|Sponsor:||Weyerhaeuser Company Limited|
Object & Deliverables
The project took place in the Chip Lake fire area located north of Edson, Alberta. The fire offered an opportunity to explore the impact of wildfire, and subsequent salvage harvesting on boreal birds. The project was comprised of two separate studies; the Stambaugh study monitored the forest bird community over the first three years (1999-2001) following the wildfire, the Stepnisky studied the effects of salvage harvesting on Picoides woodpecker ecology.
Each study focused on upland, deciduous-dominated mature stand types. The design included sites within burned/harvested (Salvage), burned/not harvested (Leave) and unburned/not harvested (Control). The field data was collected using widely accepted sampling methods. The analyzed data supports the findings presented below.

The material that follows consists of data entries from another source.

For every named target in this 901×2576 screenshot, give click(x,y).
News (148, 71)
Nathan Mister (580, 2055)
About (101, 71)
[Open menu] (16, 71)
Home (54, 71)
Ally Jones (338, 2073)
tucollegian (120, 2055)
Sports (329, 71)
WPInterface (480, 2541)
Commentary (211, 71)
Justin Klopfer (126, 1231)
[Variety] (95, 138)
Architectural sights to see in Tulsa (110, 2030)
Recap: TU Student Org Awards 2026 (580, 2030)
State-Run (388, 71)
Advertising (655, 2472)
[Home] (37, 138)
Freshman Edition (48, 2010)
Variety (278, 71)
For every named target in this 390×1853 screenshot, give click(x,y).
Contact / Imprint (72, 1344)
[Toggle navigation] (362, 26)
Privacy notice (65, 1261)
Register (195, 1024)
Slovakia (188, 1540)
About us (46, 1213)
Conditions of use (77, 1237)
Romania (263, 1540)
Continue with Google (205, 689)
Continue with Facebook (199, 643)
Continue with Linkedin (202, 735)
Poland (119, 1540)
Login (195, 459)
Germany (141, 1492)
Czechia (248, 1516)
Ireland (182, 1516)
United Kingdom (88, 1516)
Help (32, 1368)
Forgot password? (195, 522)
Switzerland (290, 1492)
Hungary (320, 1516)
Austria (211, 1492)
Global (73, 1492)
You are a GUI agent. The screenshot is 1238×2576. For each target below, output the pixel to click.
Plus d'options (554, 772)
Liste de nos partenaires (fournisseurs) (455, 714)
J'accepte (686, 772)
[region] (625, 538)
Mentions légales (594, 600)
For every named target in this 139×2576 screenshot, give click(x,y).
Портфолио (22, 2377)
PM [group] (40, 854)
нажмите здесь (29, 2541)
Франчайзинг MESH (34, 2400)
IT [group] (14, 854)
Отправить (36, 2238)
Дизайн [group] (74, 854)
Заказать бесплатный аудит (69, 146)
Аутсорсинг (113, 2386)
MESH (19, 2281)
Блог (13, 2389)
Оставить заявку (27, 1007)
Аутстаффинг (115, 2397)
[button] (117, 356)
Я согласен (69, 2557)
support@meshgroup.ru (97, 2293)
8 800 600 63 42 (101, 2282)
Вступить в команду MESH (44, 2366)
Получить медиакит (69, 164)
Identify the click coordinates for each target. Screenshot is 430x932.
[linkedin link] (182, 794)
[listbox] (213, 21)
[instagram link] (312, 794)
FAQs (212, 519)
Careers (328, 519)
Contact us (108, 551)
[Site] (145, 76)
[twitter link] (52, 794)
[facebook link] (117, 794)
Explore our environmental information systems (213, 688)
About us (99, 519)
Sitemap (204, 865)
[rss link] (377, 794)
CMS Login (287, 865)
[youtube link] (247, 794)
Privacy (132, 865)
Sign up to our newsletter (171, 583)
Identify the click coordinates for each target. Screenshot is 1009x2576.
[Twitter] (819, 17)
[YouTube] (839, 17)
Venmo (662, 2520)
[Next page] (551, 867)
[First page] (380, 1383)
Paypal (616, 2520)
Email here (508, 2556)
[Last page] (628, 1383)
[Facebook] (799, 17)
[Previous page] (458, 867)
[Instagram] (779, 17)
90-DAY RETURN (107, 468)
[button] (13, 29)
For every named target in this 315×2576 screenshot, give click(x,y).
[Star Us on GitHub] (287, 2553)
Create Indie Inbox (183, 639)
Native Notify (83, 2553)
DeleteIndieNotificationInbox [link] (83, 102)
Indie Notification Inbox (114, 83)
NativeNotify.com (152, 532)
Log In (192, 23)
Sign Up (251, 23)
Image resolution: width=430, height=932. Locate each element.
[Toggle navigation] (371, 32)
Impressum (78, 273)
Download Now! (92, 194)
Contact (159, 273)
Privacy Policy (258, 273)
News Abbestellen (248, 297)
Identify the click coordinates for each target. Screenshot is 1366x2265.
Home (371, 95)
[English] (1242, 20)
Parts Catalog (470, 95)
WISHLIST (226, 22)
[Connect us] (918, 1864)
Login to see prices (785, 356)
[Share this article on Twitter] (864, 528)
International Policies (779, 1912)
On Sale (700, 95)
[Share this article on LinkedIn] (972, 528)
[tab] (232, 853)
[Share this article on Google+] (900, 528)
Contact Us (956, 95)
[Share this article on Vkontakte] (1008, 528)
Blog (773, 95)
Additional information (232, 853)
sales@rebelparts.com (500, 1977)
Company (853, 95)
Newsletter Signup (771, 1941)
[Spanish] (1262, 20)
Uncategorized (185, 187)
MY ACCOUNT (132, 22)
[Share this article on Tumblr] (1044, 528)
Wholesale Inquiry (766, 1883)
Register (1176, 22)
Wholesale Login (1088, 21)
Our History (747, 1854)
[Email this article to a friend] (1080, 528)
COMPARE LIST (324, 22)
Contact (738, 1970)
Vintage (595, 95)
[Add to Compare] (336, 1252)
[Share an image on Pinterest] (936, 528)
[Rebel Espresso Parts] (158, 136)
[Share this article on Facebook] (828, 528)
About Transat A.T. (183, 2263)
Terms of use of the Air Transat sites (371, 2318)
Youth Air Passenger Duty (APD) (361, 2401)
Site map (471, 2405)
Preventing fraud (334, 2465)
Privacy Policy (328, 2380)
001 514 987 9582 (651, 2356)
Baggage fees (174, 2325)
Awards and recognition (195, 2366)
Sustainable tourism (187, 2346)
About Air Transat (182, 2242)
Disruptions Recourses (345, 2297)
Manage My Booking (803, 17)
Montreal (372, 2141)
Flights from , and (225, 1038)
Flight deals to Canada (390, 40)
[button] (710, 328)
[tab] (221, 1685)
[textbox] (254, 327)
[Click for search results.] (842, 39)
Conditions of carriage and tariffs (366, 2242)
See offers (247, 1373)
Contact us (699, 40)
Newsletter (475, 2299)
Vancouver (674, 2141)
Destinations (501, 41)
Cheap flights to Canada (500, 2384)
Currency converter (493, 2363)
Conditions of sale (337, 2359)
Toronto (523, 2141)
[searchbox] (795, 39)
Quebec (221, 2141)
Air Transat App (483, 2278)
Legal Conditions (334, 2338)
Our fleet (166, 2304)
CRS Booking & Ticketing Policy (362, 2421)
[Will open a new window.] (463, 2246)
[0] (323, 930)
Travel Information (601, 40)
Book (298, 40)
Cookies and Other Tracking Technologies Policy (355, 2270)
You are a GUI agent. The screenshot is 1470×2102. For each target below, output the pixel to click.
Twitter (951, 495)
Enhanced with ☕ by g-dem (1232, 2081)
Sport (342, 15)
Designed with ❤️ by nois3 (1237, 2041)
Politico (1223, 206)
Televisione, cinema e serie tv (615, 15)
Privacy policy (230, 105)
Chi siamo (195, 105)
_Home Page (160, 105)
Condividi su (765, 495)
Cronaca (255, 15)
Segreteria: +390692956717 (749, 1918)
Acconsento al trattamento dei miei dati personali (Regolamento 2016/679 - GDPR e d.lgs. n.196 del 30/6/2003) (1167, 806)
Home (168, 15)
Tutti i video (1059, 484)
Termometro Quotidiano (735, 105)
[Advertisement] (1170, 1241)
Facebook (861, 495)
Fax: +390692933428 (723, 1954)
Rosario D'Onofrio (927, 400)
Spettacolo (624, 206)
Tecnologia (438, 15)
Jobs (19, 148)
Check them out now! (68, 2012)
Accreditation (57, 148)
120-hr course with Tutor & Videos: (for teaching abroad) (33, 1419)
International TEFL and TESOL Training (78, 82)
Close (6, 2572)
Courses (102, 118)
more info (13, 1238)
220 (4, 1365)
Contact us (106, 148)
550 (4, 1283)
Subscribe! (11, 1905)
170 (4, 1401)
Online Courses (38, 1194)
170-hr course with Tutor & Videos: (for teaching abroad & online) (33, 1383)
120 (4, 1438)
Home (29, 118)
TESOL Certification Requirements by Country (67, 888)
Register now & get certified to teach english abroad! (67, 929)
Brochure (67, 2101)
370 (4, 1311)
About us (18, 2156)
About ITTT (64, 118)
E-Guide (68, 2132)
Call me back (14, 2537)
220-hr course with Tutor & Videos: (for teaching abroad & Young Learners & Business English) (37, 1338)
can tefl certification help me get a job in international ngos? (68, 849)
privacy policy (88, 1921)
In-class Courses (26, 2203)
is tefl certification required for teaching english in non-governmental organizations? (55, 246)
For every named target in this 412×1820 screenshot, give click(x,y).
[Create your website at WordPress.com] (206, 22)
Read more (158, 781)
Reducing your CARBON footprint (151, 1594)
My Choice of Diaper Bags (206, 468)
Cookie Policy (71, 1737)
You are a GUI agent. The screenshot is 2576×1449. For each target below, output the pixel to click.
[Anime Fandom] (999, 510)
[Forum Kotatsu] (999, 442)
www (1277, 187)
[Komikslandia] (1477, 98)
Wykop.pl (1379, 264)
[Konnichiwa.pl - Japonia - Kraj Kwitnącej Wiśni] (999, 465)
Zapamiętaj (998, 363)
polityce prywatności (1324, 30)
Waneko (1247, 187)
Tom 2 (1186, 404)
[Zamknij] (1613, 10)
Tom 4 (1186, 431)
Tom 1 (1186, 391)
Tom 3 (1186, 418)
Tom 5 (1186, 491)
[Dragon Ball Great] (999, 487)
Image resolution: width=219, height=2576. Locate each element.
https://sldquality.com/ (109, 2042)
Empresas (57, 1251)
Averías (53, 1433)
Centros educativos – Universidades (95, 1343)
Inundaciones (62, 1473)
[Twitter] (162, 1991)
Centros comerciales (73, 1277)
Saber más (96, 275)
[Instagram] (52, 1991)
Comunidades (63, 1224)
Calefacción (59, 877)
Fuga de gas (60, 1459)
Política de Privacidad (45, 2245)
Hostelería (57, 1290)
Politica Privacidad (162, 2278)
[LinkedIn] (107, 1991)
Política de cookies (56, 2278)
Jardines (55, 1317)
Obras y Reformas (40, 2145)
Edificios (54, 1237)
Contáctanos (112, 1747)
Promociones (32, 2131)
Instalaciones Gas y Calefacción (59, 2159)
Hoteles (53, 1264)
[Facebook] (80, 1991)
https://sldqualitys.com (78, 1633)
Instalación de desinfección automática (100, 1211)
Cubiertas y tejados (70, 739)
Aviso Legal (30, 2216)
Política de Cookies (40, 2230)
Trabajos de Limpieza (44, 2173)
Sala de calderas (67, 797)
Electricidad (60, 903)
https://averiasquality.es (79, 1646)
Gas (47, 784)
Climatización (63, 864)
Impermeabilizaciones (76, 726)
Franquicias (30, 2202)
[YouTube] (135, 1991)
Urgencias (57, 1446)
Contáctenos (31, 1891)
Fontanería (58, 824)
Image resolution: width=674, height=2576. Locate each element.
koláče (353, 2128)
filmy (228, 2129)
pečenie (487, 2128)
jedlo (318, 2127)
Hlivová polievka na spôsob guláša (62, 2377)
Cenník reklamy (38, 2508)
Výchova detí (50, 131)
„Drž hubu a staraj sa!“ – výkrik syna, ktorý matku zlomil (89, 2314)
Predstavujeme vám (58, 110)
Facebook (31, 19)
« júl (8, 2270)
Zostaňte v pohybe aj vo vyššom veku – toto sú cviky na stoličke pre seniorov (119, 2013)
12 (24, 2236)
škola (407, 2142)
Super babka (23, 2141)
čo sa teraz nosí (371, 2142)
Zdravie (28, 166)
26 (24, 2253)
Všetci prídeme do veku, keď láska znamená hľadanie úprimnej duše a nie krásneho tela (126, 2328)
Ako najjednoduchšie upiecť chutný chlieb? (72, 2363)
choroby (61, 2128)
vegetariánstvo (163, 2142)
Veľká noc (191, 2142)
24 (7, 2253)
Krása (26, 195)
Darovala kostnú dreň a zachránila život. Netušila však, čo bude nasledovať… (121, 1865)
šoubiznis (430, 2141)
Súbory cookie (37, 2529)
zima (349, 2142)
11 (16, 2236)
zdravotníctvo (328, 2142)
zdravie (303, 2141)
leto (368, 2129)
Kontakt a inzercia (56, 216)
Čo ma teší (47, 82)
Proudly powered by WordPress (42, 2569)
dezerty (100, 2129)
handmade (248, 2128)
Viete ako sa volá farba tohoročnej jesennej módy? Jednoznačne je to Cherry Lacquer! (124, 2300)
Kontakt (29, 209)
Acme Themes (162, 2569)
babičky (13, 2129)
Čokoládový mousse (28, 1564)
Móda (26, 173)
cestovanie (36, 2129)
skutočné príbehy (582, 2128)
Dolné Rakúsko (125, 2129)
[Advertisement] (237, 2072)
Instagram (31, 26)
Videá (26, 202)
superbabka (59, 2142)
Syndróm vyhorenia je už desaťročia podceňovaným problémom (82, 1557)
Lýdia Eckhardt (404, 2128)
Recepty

Leave stands typically had a greater abundance of woodpeckers and songbirds than burned/harvested stands. By the second and third year post-fire, measures of songbird abundance and species richness were significantly higher within Leave treatments. Similarity indices identified moderate overlap in bird communities between Leave and Control treatments, and suggested increased similarity over time. Whereas divergence in similarity was found for bird communities in Salvage and Control sites. Leave sites had significantly greater numbers of woodpeckers, potential prey (bark and boring beetles), and potential nesting sites (deciduous snags). Within Leave sites, woodpeckers were most abundant in winter months compared to the breeding season, and declined annually over time in years following the fire. Woodpecker abundance, potential prey abundance, and available nesting sites all varied with burn severity. The study suggests that areas of recently burned older forest should be maintained on the landscape to provide habitat for post-fire species.